◆ MATERIAL PROVIDED
========================================

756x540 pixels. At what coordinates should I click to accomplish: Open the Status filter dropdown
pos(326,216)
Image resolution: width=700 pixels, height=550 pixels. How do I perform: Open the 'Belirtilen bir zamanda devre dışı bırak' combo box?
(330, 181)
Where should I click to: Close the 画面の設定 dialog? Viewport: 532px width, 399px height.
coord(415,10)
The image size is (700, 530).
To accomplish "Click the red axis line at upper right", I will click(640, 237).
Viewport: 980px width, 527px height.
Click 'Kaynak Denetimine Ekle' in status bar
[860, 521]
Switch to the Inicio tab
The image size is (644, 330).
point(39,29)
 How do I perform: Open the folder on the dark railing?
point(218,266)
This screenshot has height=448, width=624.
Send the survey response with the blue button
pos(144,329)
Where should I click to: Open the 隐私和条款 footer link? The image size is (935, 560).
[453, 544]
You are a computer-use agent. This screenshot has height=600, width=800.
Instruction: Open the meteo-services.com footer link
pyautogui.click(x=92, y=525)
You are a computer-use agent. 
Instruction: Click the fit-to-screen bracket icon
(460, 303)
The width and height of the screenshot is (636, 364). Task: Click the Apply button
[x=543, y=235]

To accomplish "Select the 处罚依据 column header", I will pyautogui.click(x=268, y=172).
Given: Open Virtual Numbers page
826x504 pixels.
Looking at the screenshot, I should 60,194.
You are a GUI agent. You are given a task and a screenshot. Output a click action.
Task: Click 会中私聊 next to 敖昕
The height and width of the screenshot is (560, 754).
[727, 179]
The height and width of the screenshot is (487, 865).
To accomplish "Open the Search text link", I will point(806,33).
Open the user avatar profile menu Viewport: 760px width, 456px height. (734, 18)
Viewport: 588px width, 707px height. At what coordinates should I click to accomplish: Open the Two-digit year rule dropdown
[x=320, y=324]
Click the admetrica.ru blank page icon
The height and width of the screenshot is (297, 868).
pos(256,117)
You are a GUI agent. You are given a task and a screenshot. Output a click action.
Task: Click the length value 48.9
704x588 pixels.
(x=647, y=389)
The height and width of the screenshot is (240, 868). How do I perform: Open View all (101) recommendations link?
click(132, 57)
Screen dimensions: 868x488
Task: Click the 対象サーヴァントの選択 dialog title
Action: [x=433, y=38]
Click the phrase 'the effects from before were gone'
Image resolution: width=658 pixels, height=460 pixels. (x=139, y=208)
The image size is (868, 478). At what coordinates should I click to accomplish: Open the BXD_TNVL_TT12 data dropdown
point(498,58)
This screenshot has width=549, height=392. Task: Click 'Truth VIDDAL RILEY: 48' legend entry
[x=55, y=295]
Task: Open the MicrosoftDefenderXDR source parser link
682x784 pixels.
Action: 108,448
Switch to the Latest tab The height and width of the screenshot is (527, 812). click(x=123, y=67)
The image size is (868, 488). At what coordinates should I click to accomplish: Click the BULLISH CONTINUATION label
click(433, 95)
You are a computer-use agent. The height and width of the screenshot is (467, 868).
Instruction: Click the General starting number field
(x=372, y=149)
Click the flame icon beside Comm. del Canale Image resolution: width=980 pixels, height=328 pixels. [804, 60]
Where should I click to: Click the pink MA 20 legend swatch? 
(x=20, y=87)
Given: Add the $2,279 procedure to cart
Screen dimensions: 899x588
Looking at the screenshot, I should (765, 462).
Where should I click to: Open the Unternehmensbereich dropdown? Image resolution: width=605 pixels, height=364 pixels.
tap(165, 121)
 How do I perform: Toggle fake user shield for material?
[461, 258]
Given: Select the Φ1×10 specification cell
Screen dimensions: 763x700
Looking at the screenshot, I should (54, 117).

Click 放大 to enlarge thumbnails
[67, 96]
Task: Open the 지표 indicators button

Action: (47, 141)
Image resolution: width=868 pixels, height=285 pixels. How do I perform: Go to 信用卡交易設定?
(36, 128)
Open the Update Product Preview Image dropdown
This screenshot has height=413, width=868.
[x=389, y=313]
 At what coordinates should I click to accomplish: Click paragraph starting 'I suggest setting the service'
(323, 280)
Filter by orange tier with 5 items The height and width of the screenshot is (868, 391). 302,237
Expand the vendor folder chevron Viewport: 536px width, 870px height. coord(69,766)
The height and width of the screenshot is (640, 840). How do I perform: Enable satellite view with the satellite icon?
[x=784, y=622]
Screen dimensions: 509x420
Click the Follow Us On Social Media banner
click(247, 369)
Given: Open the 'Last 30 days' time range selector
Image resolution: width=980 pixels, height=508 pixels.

========================================

◆ TASK TO CARRY OUT
Find and show each line of the listing with the word "computer".

◆ PROBLEM SOLUTION
You are a computer-use agent. This screenshot has height=600, width=800.
You are a computer-use agent. 
You are a computer-use agent. The height and width of the screenshot is (467, 868).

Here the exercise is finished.